Andril knew crossing the field that something was wrong. He just knew it in the way his logical mind worked out that the blood on the decks should have been gone with the rain. He knew it in the way the footprints weren’t deep enough. He knew it in the way that the bard was just a little too clutsy, even for a forsaken wood elf.
Later, he would say that it was more than just the footprints and stains, and the way Haryk and Thrak were acting after he lost sight of them in the jungle. It wasn’t the way that Inara often seemed to be a little too accident prone, nor the way Areia’s jokes seemed a little too subtle, even for her. It was an intuition he had learned to develop from the moment he came to Far Realm.
And although he knew it, there he was, crossing the field along with them in broad daylight. Surrounded on all sides by dark, dense jungle. Andril knew there was something wrong. And soon, he knew, he would find out what it was.
And that’s when the trees in front of him began to sway from side to side. It wasn’t from a strong wind he posited, those blow trees in the same direction. These were parted in opposite directions. Whole shafts bearing dozens of branches simply knocked aside. He looked at the others, standing next to him. He was the only one not smiling. “Here they come,” shouted Thrak. “Here they are!”
Bursting from the treeline, shedding leaves and small branches, was the largest beast that Andril had ever seen. It was like a hairy man, but over 50 feet tall. On it’s shoulders it had two heads, not one. Around both necks, were necklaces of overlapping trophies, in the form of skulls and hands, feet and ears.
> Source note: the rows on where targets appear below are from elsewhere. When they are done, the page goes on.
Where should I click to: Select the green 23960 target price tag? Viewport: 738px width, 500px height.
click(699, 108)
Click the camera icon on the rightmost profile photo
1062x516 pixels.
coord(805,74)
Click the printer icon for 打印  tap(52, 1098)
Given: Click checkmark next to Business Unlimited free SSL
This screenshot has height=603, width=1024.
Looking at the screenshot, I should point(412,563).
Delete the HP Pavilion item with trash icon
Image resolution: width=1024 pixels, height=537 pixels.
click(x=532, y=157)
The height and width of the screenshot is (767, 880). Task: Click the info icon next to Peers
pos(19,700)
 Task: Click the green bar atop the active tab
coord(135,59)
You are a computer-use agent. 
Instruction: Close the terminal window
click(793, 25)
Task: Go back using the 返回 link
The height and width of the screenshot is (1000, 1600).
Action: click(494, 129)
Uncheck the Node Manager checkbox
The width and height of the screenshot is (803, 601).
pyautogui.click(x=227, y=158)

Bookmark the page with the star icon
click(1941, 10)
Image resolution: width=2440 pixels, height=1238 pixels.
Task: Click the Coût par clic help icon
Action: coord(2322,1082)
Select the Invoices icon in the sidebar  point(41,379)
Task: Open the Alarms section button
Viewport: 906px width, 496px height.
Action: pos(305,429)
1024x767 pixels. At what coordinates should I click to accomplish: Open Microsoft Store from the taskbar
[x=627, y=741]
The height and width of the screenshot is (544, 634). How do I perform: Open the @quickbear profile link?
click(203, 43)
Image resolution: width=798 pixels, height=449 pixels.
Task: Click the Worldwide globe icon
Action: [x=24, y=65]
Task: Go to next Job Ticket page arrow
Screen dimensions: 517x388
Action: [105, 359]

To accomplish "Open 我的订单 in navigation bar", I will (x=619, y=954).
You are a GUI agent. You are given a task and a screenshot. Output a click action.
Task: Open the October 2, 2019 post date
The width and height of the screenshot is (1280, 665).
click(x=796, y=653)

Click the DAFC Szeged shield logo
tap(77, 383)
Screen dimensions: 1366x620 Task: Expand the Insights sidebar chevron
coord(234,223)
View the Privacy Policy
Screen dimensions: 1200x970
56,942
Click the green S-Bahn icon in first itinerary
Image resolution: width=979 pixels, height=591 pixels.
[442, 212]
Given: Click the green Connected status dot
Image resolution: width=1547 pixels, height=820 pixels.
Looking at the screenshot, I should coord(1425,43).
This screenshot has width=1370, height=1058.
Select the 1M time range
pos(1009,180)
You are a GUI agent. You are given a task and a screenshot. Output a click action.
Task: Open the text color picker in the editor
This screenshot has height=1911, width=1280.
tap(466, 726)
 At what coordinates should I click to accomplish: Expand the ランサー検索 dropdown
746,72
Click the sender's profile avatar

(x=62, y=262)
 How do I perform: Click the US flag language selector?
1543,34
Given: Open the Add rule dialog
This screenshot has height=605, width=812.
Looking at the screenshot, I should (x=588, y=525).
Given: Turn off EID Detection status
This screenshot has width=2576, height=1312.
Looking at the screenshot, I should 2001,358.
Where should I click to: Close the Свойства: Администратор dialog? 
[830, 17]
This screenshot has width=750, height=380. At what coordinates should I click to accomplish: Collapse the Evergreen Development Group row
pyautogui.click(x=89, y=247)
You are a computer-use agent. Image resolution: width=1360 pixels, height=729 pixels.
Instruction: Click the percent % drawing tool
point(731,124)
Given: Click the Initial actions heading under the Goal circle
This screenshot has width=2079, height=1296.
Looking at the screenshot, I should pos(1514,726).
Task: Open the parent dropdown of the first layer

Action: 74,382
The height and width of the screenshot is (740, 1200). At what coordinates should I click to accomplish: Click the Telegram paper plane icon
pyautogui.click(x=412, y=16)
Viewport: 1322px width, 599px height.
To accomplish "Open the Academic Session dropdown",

Each head was deformed, twisted, with sneaky little eyes too small for the fat faces. Both bearded, the faces snarled and growled baring only a resemblance to a man in their form. In each of it’s two hands the two headed monster had an immense axe made of rough stone, worked into a blade. Behind it, came two smaller creatures, but still twice the height of a man. They two looked like deformed and deranged men, hairy, brutish, huge. They roared and grunted, sounding like wild men themselves.
Andril didn’t wait to find out why Thrak sheathed his axe, or why Haryk lowered his bow. He didn’t wait to see Areia pat Inara on the back and point at the beasts as if she were welcoming home dogs coming in from the pasture. Instead, he began to breathe the words of a powerful spell, one that would allow him to escape, and sort all this madness out. But that was when Inara turned around, and she was no longer Inara.
She somehow knew the words that Andril himself was muttering, and began to chant like him, in some form of macabre duet. Her voice rose higher and higher until the mage was no longer audible and then, extending her hand at him, a loud pop erupted all around his head as if a waterskin had burst. Andril fell back in the grass and heather, and twisting vines of the meadow. Above him, stood Areia, Inara, Thrak, and Lord Haryk. He felt the ground shake and then he saw four more large grotesque heads staring down at him.
Mr. Wrong and Mr. Right
“This one is mine, I tol’ya Kretch! So mind yo’ man-huhs!”
“Arh now, ya great fool, and I toldchou that the nex’ men of Cellinor would be mine for me pot. So hands off!”
“Wha’wouldcha know of proper cookin’ Kretch you mighty fool.”
“You’re Mr. Wrong T’rah. I’m Mr. Right. Now do as yur’tol!”
“Silence, Kretch. Silence T’rah,” spoke Inara in her sweet tone. “You’re both Mr. Right! These here aren’t for your pot dear ones, they are for your mistress’ pot, you great sillyheads!” Her face and body had now changed dramatically. Everything was drooping as if being melted off, green and wart encrusted, her features elongated. Her once lithe and agile form, was now bloated and misshapen. She answered the beasts behind her as a mother to a child. They obeyed her every command, while she smiled sweetly at Andril. “Welcome to our isle, Andril. You’ve made it just in time for supper,” she said and this time as she smiled, her bottom teeth rose up from her jaw like fangs.
The others held him down, legs and arms, while Andril fought and kicked at them. His words of magic would not come to him now, and the feeling of helplessness as he was tied up was unbearable to the mage, who prided himself on his independence. A bag that smelled of innards and offal was pulled over his head. Andril wasn’t sure, but he thought it might be made of skin itself. Something in the bag defeated the last of his senses, and his head began to spin as his body was lifted off the ground, and thrown over a shoulder of one of the beasts.
And then calling for the others to wrap up “our guests” and “carry them home for me my darlings”, Inara watched as one by one, the others were trundled up too.
And then the bard, who once more was golden haired, skipped off into the woods. Behind her, the beasts carried four large sacks. None of which kicked or screamed, or made any noise.